→ Task material
────
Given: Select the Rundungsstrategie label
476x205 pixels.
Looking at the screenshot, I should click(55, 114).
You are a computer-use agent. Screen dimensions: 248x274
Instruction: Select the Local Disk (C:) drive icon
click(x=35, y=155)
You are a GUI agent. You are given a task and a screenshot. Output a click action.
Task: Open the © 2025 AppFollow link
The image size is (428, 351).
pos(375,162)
────
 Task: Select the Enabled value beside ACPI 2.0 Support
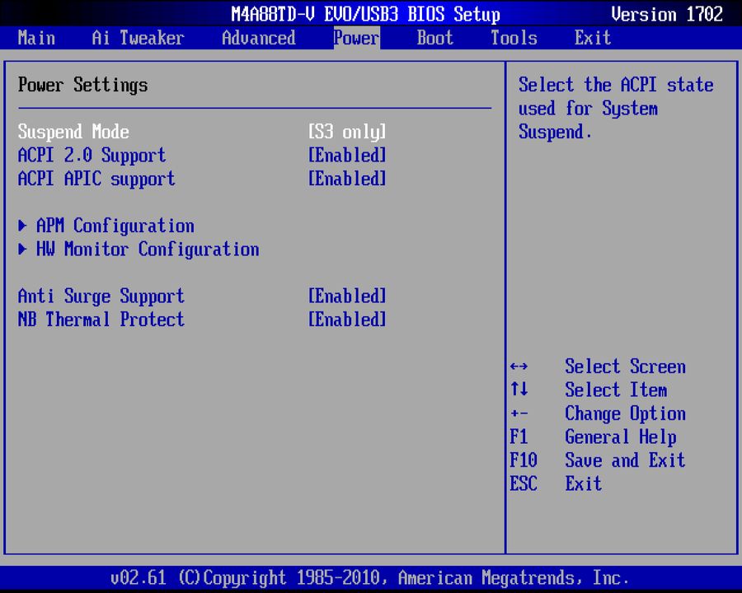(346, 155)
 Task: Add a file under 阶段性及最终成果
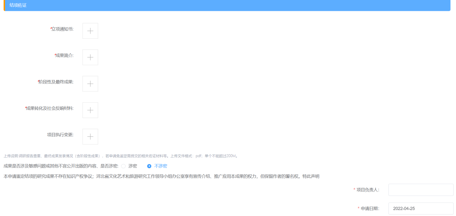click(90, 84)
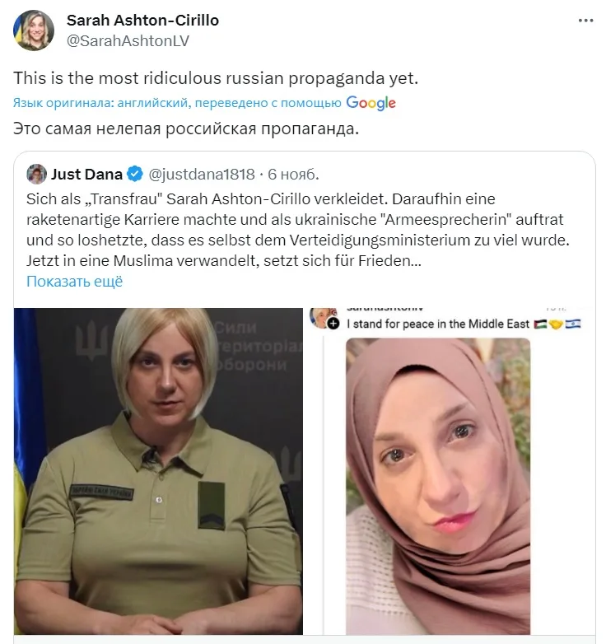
────
→ Exercise instructions
Look through the data above. Each line containing the word "agent" needs to be copied.

→ Solution for this exercise
You are a computer-use agent. Screen dimensions: 248x274
You are a GUI agent. You are given a task and a screenshot. Output a click action.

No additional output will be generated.